┌────────

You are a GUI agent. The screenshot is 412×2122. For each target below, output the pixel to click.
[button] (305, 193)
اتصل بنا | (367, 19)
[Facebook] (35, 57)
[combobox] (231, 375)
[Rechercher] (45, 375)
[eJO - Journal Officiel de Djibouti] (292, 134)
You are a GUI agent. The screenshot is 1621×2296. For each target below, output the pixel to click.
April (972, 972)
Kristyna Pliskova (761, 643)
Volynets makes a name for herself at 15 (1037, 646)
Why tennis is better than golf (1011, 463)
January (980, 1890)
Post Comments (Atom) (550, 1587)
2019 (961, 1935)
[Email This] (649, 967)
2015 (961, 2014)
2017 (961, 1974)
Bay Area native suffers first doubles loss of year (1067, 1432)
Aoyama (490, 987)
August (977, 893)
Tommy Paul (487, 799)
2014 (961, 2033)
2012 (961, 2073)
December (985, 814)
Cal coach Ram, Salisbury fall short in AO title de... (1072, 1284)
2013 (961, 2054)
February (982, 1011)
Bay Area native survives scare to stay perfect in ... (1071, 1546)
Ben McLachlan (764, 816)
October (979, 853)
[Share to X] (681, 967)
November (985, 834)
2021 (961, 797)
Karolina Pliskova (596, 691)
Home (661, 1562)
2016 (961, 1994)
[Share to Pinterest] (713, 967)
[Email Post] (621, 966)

└────────

> [WORK INSTRUCTIONS]:
Look through the entries and copy every line in which the string "click" appears.

> [PROBLEM SOLUTION]:
You are a GUI agent. The screenshot is 412×2122. For each target below, output the pixel to click.
You are a GUI agent. The screenshot is 1621×2296. For each target below, output the pixel to click.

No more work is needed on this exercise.